DIRECTIONS
Which lines in the rows below contain the string "sheet"? Copy out each of them.

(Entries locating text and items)
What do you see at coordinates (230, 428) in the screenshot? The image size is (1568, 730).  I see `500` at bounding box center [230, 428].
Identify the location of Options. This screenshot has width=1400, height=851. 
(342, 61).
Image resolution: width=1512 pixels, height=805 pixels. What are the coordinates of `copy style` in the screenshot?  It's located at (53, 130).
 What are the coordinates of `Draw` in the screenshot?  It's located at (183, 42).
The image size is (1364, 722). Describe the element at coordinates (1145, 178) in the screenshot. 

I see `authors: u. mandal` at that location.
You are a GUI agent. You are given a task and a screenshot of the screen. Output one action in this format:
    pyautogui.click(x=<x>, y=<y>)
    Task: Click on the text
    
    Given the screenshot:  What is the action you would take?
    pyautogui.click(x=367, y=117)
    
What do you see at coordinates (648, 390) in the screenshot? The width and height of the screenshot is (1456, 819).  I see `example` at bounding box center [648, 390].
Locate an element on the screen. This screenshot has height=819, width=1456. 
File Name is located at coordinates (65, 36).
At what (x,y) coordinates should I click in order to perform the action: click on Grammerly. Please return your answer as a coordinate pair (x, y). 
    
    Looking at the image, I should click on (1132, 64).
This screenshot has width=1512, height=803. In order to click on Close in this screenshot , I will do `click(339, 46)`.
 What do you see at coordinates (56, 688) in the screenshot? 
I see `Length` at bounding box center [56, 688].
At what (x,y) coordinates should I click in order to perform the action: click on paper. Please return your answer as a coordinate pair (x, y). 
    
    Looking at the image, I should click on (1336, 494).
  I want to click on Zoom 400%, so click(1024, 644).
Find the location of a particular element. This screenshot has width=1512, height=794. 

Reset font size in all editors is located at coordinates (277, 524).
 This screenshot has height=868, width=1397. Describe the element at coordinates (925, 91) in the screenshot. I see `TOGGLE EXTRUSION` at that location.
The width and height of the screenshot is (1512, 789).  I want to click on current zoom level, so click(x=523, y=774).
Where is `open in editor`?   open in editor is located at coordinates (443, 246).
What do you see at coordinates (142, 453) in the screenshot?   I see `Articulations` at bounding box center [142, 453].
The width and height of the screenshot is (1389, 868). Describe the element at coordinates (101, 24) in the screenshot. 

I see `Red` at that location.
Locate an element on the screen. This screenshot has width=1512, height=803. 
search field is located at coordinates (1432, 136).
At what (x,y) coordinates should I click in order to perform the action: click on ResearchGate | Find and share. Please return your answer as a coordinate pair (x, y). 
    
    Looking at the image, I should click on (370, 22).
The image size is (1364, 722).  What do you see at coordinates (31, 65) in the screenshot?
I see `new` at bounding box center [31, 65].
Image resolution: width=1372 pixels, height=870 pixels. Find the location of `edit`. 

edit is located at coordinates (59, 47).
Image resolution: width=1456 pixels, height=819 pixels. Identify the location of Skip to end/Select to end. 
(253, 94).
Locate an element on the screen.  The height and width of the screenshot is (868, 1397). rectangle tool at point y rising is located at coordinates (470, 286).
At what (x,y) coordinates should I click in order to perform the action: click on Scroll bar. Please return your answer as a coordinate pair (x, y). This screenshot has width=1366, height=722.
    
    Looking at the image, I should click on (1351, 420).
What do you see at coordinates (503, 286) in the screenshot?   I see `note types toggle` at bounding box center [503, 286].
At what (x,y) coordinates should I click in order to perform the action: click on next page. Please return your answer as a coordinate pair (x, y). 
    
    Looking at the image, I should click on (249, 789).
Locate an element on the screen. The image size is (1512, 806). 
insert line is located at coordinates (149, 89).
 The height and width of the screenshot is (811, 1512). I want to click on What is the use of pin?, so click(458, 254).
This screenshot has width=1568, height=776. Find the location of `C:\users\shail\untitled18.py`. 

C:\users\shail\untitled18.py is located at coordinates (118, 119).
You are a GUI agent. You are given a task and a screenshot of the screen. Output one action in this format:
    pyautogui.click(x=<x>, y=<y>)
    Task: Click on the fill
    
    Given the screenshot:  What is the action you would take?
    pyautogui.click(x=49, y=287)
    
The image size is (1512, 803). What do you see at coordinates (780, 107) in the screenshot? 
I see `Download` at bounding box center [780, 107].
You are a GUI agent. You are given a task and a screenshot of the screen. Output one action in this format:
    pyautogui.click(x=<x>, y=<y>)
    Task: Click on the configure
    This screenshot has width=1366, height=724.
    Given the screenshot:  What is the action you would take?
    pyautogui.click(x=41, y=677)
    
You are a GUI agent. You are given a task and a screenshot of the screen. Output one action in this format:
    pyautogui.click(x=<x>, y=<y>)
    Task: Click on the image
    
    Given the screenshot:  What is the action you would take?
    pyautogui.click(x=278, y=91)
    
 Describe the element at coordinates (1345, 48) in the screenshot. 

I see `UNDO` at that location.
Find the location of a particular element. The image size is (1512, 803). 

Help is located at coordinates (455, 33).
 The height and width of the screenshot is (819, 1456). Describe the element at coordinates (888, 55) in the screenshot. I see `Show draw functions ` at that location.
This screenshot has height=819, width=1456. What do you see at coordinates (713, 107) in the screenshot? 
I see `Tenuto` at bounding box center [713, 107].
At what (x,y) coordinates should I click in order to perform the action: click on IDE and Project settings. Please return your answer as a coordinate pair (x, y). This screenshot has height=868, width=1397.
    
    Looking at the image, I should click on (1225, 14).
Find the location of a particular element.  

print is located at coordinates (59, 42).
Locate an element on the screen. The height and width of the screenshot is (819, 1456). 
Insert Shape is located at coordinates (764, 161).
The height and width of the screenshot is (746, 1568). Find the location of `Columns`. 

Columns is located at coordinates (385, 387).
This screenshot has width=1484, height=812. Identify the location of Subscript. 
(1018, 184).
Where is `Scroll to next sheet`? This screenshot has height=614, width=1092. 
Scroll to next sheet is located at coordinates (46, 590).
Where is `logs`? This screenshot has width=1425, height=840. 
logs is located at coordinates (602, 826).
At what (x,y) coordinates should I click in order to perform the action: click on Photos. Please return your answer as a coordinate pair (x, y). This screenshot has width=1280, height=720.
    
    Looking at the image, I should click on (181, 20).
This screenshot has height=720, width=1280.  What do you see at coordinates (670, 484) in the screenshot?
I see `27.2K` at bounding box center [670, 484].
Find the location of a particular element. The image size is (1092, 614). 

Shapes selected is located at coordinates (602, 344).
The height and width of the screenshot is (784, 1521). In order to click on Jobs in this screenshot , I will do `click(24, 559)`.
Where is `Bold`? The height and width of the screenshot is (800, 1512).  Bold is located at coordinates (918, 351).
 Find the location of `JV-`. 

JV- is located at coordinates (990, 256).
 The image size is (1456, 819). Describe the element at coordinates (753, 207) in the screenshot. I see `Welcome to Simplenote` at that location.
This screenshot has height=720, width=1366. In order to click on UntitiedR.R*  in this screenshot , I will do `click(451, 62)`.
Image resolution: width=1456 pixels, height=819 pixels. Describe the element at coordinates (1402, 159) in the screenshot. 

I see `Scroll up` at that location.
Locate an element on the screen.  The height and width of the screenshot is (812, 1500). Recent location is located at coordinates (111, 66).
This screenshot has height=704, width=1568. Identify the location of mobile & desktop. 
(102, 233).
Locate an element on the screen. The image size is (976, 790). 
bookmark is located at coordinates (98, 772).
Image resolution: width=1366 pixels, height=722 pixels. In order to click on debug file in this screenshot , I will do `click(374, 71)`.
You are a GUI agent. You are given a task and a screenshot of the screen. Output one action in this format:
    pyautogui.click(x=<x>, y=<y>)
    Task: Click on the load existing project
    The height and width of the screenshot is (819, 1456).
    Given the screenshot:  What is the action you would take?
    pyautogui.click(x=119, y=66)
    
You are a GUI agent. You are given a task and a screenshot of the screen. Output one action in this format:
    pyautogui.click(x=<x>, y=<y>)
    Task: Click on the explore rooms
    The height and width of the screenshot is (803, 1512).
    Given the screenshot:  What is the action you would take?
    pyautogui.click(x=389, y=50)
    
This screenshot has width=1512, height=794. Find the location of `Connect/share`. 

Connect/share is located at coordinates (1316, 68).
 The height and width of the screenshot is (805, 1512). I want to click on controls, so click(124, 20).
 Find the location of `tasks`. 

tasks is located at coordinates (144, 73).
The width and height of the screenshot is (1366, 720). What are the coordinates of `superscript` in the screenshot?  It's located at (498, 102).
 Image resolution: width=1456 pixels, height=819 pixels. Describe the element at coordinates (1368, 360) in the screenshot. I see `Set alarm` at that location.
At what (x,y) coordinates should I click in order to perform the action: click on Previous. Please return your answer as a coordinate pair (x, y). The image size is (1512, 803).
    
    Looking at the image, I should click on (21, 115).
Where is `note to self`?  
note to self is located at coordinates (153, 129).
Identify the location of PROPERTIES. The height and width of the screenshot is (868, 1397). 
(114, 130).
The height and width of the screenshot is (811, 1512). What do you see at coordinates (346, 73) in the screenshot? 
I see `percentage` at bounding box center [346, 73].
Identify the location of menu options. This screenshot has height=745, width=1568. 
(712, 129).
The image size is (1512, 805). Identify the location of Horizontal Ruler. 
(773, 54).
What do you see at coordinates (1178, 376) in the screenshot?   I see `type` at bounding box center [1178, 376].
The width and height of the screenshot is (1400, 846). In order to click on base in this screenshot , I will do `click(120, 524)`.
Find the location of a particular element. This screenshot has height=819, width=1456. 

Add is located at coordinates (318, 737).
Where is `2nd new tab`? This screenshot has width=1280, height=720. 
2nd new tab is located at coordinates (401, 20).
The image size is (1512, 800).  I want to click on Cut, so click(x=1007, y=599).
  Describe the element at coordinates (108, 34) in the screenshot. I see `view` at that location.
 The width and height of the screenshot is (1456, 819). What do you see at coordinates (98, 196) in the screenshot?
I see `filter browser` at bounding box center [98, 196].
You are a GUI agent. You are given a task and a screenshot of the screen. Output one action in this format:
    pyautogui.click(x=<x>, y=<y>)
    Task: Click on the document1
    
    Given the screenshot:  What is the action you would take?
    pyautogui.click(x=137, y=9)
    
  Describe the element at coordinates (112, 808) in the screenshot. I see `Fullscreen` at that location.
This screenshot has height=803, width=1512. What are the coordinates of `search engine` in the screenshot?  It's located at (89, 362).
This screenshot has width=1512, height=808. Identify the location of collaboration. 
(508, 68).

COMPLETED TASK
Where is `Scroll to next sheet`? This screenshot has height=614, width=1092. 
Scroll to next sheet is located at coordinates (46, 590).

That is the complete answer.